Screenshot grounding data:
══════

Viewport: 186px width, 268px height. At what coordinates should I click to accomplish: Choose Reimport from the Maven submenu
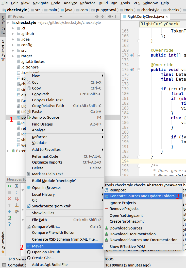[x=117, y=190]
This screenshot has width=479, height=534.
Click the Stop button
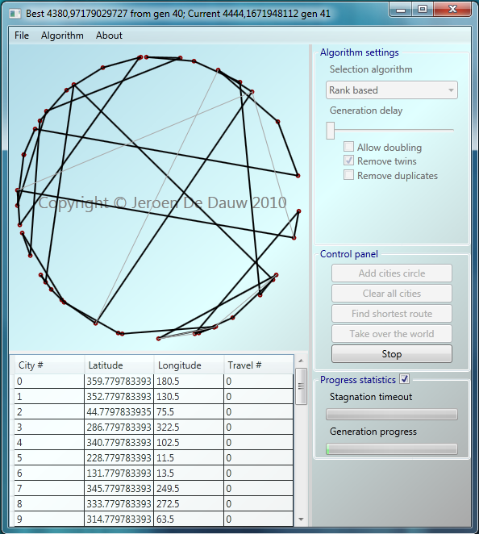(x=392, y=354)
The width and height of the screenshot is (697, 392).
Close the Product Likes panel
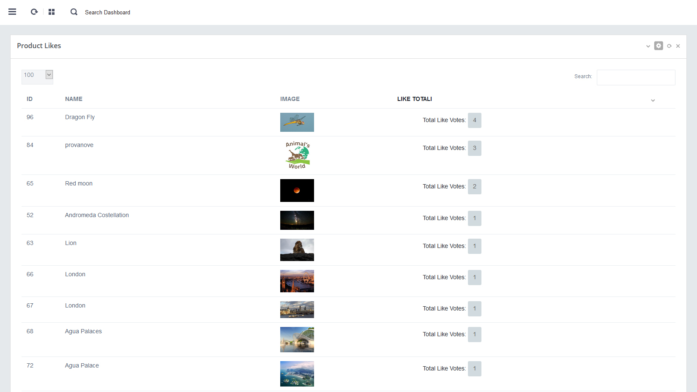pyautogui.click(x=678, y=46)
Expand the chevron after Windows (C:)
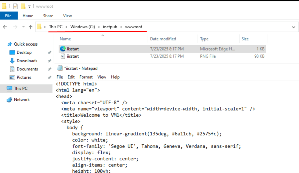This screenshot has width=299, height=173. [99, 27]
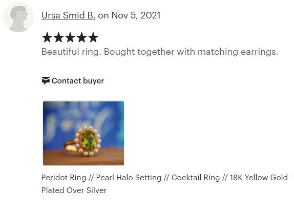Image resolution: width=294 pixels, height=213 pixels.
Task: Click Cocktail Ring in the product title
Action: (x=195, y=178)
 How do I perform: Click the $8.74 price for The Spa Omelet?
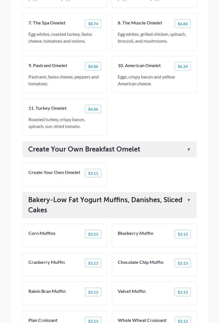pos(93,24)
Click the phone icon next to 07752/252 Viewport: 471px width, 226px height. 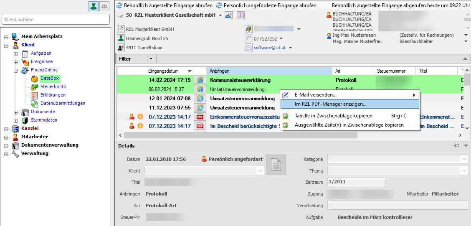click(249, 38)
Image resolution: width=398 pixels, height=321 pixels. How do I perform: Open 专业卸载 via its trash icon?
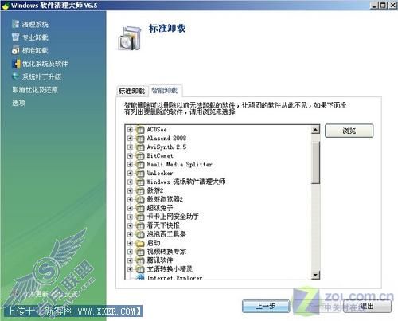(15, 37)
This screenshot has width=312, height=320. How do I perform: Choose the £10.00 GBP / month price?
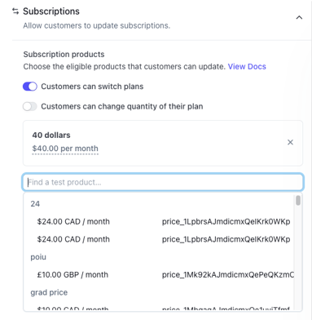(x=159, y=274)
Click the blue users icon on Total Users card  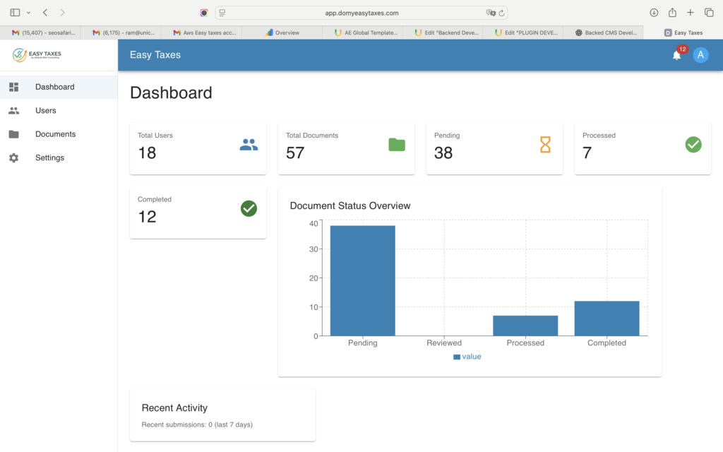point(248,145)
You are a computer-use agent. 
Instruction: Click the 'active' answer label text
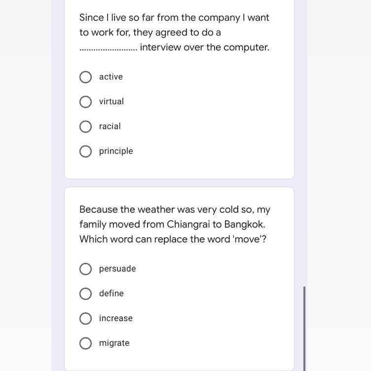[x=111, y=77]
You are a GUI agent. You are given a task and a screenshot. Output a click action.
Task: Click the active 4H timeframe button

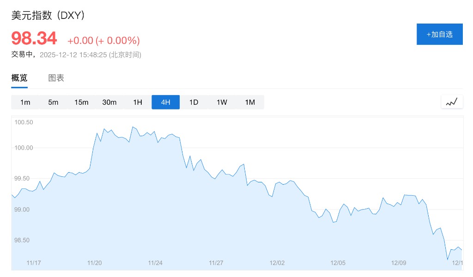(x=165, y=102)
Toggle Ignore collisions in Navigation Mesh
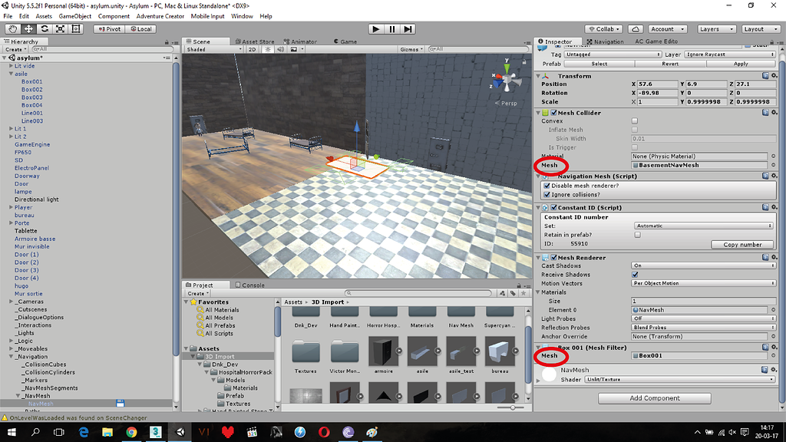786x442 pixels. [x=546, y=194]
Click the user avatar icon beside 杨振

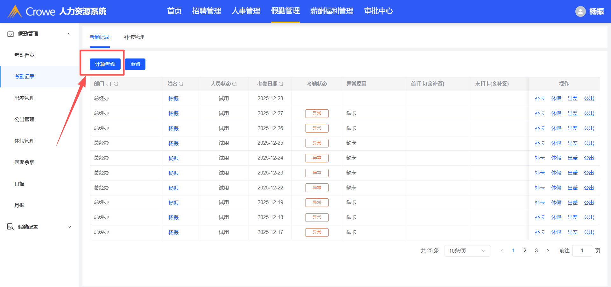(x=580, y=11)
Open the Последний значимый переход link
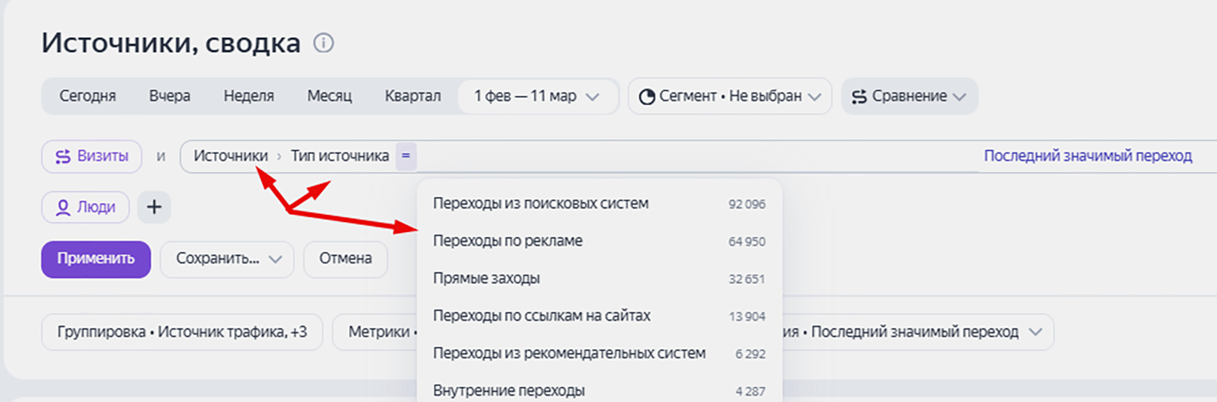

══════

What you will do: Starting from the records above, copy each line where the string "agent" is found.

Answer to this task:
You are a computer-use agent. 
You are a GUI agent. You are given a task and a screenshot. Output a click action.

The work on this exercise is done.